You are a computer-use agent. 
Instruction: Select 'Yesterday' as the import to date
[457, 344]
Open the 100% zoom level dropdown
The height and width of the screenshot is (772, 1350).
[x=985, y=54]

### CHALLENGE
Copy out every line of the records above, word for word and character for character.

### SOLUTION FOR THIS EXERCISE
You are a computer-use agent. 
Instruction: Select 'Yesterday' as the import to date
[457, 344]
Open the 100% zoom level dropdown
The height and width of the screenshot is (772, 1350).
[x=985, y=54]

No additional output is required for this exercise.